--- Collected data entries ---
-=-=-=-=-

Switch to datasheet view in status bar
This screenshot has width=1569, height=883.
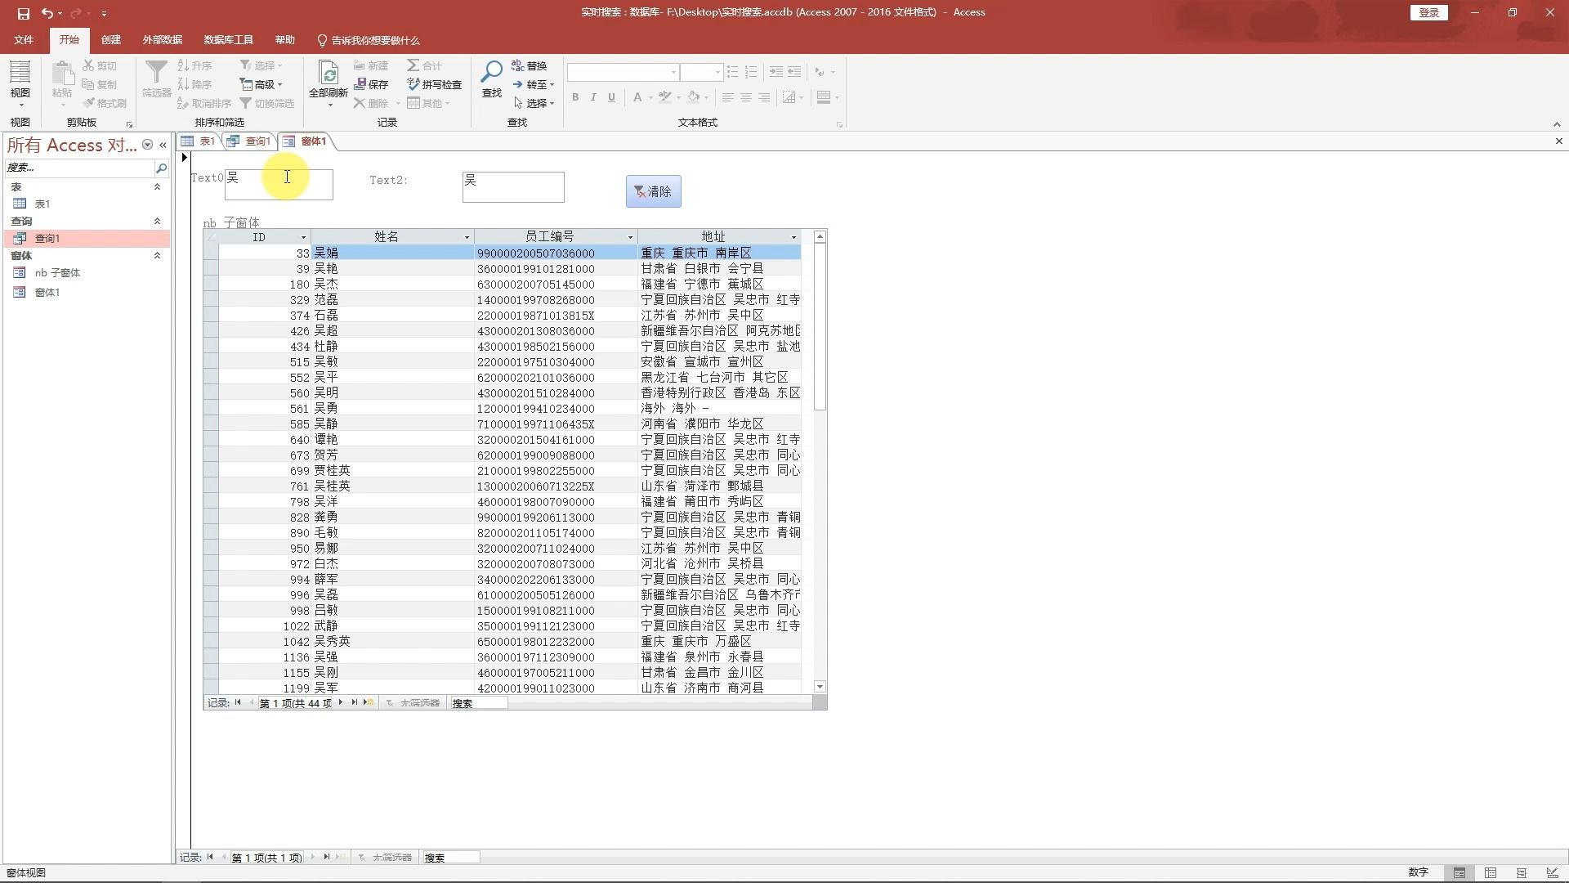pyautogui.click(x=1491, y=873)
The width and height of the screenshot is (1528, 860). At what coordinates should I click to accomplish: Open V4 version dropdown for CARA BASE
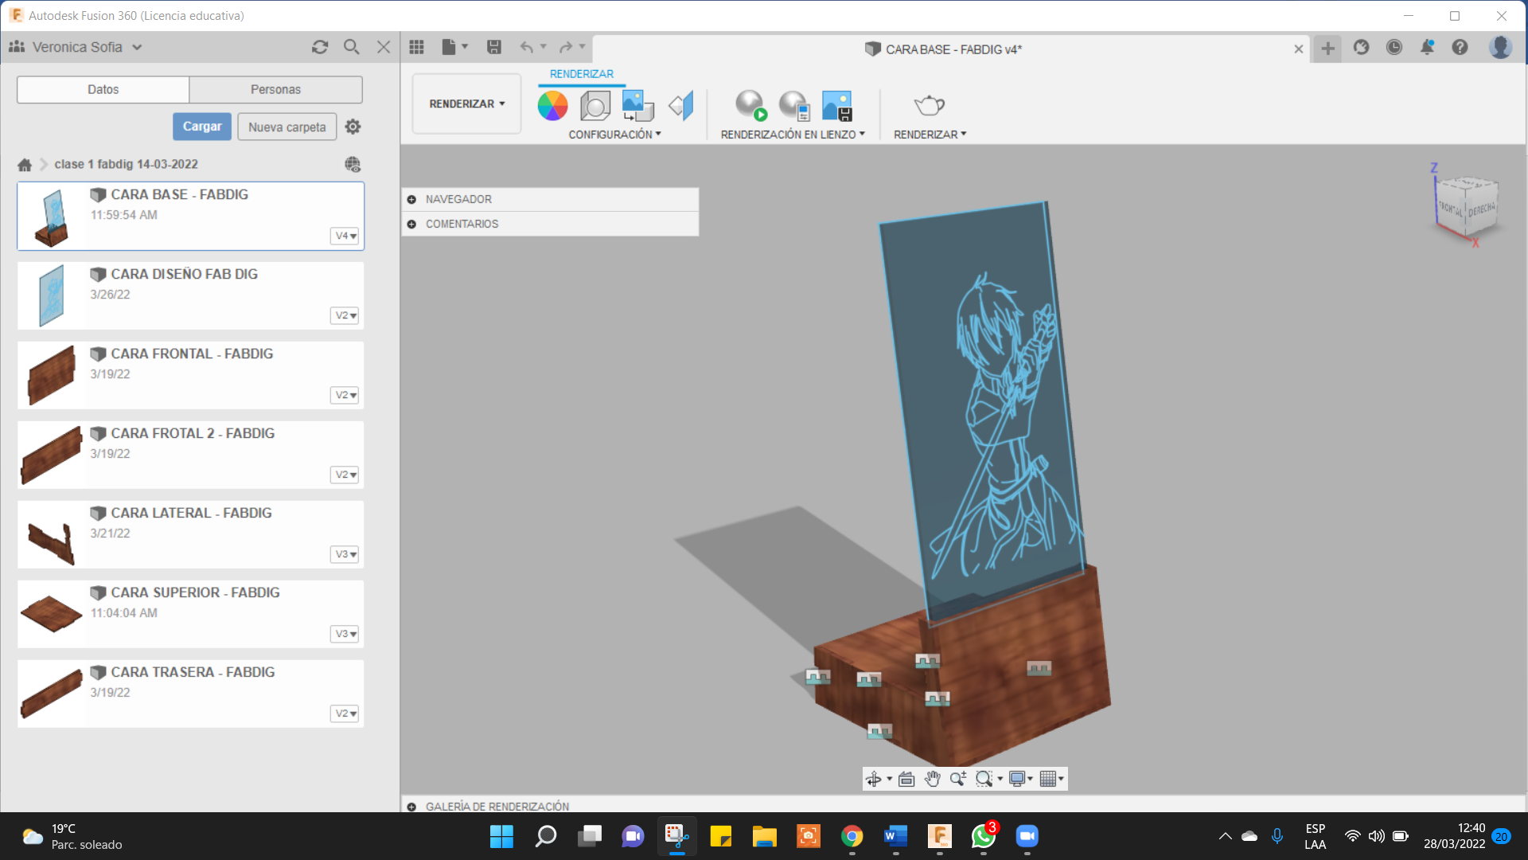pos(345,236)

-=-=-=-=-

--- WHAT YOU WILL DO ---
Quote verbatim every line starting at the line that contains "This screenshot has width=1569, height=883." and ending with the last line of the records; omit all pictures.

--- EXERCISE SOLUTION ---
This screenshot has width=1569, height=883.
pyautogui.click(x=1491, y=873)
The width and height of the screenshot is (1528, 860). At what coordinates should I click to accomplish: Open V4 version dropdown for CARA BASE
pos(345,236)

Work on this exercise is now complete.